After the Green Bay Packers dispatched the Minnesota Vikings last week for their fourth straight win, Mike McCarthy turned to one of his favorite themes in five seasons as coach.
“We’ve got our foot on the gas, our hands on the wheel and we’re looking straight ahead,” he said. “That’s what you have to do in November; this is the best time of year for football. November football is critical because it gets you into December when it counts.”
It was another way of saying it’s important for his team to peak late in the year. That was one of former Packers coach Mike Holmgren’s mantras as well. He repeatedly talked about getting his team playing its best football in the season’s stretch run. Seems like a no-brainer.
But as we hit the home stretch for 2010, it’s worth examining how much it really means to play well at the end of the regular season. And if playing well is judged by wins and losses in the stretch run, the evidence says, maybe not all that much.
Look no further than the Packers last season. They won five of their last six games, seven of their last eight, and were as hot as any team in the league. Oddsmakers made them a one-point favorite over Arizona in their wild-card playoff game even though the Packers were on the road. Yet they lost in that playoff opener in overtime.
One game proves nothing, but the playoffs over the last five years similarly show that a team’s record in the stretch run isn’t a particularly good predictor for postseason success. There are multiple examples of teams that finished hot but were knocked out in the first two rounds, and that closed lukewarm but played in the Super Bowl.
The most prominent recent example is Arizona in 2008. Those 9-7 Cardinals finished on a 2-4 downer yet advanced to the Super Bowl, where they lost to Pittsburgh on a last-second touchdown pass.
Likewise, Minnesota last year was only 3-3 in its last six games, including a win in its finale even though it rested key players because its playoff seeding had been wrapped up, yet advanced to the conference championship.
In ’08, Miami and New England were hot teams in the AFC — both closed with four-game winning streaks and 5-1 records in the last six games — yet neither made it to the conference championship.
In ’07, the New York Giants closed 3-3 yet went on the road to win three playoff games and beat undefeated New England in the Super Bowl.
In ’06, Indianapolis closed 3-3 despite playing its starters all way because its seeding wasn’t locked up, yet won the Super Bowl. San Diego (6-0), Baltimore (5-1) and New England (5-1) were the hot teams in the AFC that year.
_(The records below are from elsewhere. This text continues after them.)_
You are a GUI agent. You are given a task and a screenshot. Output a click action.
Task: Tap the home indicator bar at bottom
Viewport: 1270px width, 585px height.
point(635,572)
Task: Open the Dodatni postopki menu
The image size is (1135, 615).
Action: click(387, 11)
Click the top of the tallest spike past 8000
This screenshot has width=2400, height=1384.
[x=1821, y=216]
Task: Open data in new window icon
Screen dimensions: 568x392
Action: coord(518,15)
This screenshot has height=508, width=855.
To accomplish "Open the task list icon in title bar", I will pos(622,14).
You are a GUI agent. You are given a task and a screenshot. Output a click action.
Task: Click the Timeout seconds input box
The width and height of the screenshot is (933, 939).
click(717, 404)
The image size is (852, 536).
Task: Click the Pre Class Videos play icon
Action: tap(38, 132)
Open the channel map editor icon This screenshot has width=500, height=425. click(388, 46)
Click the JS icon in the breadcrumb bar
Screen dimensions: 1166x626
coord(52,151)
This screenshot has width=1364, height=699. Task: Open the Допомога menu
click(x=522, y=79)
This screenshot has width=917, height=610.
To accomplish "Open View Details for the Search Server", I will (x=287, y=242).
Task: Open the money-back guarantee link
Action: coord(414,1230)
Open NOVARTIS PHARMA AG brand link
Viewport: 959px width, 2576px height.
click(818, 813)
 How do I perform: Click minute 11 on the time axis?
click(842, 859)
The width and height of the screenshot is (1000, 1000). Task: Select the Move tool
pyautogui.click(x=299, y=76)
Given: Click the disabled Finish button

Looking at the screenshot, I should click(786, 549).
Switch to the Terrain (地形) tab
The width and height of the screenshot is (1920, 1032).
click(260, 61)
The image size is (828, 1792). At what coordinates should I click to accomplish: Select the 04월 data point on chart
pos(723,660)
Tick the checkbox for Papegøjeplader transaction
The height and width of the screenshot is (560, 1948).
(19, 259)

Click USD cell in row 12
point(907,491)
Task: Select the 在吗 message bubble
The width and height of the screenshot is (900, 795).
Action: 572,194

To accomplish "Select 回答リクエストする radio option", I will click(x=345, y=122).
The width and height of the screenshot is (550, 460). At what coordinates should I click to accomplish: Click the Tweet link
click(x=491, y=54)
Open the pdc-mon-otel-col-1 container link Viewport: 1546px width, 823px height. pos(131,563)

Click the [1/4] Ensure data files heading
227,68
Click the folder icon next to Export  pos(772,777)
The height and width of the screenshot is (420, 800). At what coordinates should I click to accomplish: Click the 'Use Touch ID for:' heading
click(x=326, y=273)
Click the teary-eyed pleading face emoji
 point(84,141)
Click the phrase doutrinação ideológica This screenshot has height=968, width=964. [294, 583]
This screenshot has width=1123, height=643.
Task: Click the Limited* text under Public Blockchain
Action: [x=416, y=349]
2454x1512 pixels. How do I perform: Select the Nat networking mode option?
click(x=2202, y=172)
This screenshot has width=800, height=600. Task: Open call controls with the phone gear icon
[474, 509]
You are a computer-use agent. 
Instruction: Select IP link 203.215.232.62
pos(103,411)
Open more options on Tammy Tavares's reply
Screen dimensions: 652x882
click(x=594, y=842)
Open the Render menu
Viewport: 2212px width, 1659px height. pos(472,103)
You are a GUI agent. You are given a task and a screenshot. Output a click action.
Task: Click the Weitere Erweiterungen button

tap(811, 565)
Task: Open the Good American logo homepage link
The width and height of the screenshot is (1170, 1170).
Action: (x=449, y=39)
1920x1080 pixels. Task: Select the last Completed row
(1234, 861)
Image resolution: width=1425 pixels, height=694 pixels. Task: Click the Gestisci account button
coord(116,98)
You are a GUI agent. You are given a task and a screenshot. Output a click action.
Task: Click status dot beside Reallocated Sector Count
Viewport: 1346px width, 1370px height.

And in ’05, Pittsburgh played out the season with its starters, closed only 4-2, then won the Super Bowl.
So why do coaches emphasize peaking at the end of the regular season?
No doubt it’s psychologically preferable to go into the playoffs on a run, and there is something to be said for momentum. But what matters far more is optimal health.
The Packers in 2002 on the surface look like the prototypical good team that peaked early and bombed in the playoffs. They went into the regular-season finale needing a win for the No. 1 seeding in the NFC but were blown out 42-17 by the New York Jets, and the next week lost a home playoff game for the first time in franchise history, 27-7 to Atlanta.
But a closer look shows that flameout had little to do with momentum and more to do with that team simply not having it. By the Jets game, the Packers’ offense had lost both starting tackles, Chad Clifton and Mark Tauscher, to season-ending injuries, and halfback Ahman Green had an injured knee that rendered him a shell of the player he’d been. Safety Darren Sharper, the best player on an otherwise modestly talented defense, missed the last two games because of a sprained knee. The team lacked the depth to absorb those losses.
So while coaches feel better going into the playoffs on a winning run, Arizona in ’08 and the Giants in ’07 showed a team can get its momentum starting in the postseason. Think about this: In its second-to-last game in ’08, Arizona lost to New England 47-7. How’s that for finishing on a high note?
This isn’t to say the Packers’ play the last six weeks means next to nothing. Their matchups with Super Bowl contenders Atlanta, New England and the New York Giants will be revealing, and could, for instance, expose a fatal flaw that portends a fall in the playoffs. But recent history shows the outcomes, short of failing to make the playoffs, just as likely won’t mean much either way.